Record extracts
###

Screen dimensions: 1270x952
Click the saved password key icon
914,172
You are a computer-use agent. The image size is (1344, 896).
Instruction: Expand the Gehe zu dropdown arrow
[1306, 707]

###

Rewrite all of the data above line by line, keeping every line in place. Multiply only the coordinates given as answers by 1.75, rounding each to a whole number with halves rounded up.

Screen dimensions: 1270x952
Click the saved password key icon
1600,301
You are a computer-use agent. The image size is (1344, 896).
Instruction: Expand the Gehe zu dropdown arrow
[2286, 1237]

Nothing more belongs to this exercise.